One buffering module, the described phonetic entry statement that described sound-content between a designation area of being play in order to temporary described broadcast module and described user are sent, wherein said identification module capture the described phonetic entry statement that described sound-content interior between this designation area in the described buffering module and described user sent and carry out identification; And

One changes module, changes out a literal statement of corresponding described sound statement in order to the described sound statement of being compared out according to described identification module.

5. system as claimed in claim 4 is characterized in that described identification module sees through one and directly compares both sides' sound waveform mode to compare the most close sound waveform or to carry out speech recognition through being selected from a concealed markov model mode, a neural network mode, a dynamic time calibrating mode or a voice masterplate comparison mode; This voice mark of representing this key term is represented as different speeds, not same tone or different volume, or the front and back that this voice mark is represented as described crucial term add prompt tone, and described literal statement offers a disposal system to carry out subsequent treatment.

6. method of choosing sound-content in order to obtaining a sound statement in a sound-content of playing in regular turn, and then is carried out a subsequent processing steps, and this method comprises the following step:

(a) play described sound-content;

(b) receive the phonetic entry statement that a user is sent;

(c) with described phonetic entry statement and the described sound-content of being play between a designation area carry out speech recognition; And

(d) compare out the described sound-content that meets the described phonetic entry statement that described user sends most the described sound-content in between designation area, and then carry out described subsequent processing steps; Changing described sound-content is a literal statement; And/or described subsequent processing steps is an Advanced Search step, a key word index step, a speech dialogue system or an operating steps.

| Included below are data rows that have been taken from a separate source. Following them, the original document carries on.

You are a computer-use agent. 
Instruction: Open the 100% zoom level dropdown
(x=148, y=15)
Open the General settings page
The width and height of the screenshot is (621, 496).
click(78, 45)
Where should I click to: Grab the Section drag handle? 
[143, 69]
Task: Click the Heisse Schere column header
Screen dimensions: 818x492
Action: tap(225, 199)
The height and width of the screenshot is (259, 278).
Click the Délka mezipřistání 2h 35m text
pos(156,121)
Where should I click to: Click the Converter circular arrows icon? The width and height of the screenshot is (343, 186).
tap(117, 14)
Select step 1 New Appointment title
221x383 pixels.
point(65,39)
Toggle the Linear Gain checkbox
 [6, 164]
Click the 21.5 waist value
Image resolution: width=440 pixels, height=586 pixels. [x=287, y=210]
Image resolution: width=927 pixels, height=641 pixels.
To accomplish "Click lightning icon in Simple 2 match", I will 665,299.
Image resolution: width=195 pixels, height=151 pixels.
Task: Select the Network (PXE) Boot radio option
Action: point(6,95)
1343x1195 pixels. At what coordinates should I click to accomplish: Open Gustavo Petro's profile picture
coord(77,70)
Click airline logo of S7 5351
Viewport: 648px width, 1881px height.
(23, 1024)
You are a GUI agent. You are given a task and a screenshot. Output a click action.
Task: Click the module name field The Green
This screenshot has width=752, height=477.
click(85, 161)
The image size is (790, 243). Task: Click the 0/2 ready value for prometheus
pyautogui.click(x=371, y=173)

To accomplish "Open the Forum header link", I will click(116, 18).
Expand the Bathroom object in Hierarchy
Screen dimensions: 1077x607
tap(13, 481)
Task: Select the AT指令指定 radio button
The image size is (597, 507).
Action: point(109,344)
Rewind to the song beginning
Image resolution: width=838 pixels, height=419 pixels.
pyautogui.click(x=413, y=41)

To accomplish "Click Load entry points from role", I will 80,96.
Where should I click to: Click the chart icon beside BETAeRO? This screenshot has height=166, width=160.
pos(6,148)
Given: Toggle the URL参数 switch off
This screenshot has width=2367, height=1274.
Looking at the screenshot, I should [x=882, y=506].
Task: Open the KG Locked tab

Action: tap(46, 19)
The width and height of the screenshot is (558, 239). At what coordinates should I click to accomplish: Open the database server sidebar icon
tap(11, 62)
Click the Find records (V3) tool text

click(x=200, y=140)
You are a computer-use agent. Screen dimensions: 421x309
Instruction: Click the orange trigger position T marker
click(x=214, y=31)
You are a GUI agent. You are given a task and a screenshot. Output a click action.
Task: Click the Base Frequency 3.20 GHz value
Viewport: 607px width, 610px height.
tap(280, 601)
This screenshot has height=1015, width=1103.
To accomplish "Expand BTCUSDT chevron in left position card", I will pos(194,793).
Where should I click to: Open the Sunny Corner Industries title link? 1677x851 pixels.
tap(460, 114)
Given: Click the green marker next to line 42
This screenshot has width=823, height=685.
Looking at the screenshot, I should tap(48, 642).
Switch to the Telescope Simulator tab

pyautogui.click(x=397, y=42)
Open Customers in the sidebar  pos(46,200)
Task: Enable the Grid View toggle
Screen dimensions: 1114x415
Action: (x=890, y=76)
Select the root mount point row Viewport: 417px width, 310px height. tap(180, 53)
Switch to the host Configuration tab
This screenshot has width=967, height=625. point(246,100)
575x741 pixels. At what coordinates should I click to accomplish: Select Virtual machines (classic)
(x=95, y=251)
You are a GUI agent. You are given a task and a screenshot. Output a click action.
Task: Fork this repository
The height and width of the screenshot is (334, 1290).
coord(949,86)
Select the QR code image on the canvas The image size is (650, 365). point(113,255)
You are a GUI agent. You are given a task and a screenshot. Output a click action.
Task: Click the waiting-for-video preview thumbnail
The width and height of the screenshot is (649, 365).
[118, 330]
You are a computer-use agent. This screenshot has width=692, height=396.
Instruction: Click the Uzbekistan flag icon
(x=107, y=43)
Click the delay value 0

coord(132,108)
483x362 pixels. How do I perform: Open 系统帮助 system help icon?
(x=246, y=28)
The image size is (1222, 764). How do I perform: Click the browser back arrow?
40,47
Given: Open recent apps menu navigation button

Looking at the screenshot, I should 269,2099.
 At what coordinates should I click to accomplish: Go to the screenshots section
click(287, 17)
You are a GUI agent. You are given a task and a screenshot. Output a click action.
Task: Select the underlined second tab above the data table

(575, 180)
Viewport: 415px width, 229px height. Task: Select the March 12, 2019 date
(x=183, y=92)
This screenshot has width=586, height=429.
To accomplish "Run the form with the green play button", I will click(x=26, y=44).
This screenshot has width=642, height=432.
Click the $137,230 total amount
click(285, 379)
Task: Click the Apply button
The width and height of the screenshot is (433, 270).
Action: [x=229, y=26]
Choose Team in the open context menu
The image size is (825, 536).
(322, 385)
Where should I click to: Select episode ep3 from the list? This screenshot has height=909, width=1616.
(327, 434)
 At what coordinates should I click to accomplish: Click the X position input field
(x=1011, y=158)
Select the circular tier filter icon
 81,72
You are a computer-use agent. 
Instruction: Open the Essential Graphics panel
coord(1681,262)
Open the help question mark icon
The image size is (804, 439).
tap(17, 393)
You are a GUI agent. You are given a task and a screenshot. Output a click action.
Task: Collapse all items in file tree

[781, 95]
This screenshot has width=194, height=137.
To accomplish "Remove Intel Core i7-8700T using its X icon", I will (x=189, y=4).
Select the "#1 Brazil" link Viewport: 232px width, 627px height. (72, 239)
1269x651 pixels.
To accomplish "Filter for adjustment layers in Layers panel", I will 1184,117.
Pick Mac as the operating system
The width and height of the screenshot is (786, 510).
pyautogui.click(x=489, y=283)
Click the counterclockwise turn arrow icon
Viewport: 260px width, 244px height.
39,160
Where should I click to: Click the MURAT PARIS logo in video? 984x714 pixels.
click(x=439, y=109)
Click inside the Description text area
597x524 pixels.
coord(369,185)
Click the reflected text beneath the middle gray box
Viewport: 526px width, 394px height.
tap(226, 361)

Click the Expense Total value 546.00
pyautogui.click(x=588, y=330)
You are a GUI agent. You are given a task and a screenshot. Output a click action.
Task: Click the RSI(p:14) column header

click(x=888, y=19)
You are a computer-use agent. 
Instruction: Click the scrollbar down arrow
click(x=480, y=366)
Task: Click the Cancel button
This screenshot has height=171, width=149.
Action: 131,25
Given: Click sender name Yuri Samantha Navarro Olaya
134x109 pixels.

7. method as claimed in claim 6 is characterized in that described sound-content also has a plurality of voice marks, in order to mark a plurality of crucial term in the described sound-content; The described sound-content of described step (c) comprises described a plurality of crucial term; Described step (d) also comprises by comparing out described sound statement in described a plurality of crucial terms, and wherein this sound statement meets the described phonetic entry statement that described user sends most; And/or the described voice mark of representing described crucial term is represented as different speeds, not same tone or different volume, or the front and back that this voice mark is represented as described crucial term add prompt tone.

8. method as claimed in claim 6 is characterized in that described step (c) sees through one and directly compares both sides' sound waveform mode to compare the most close sound waveform or to carry out speech recognition through being selected from a concealed markov model mode, a neural network mode, a dynamic time calibrating mode or a voice masterplate comparison mode.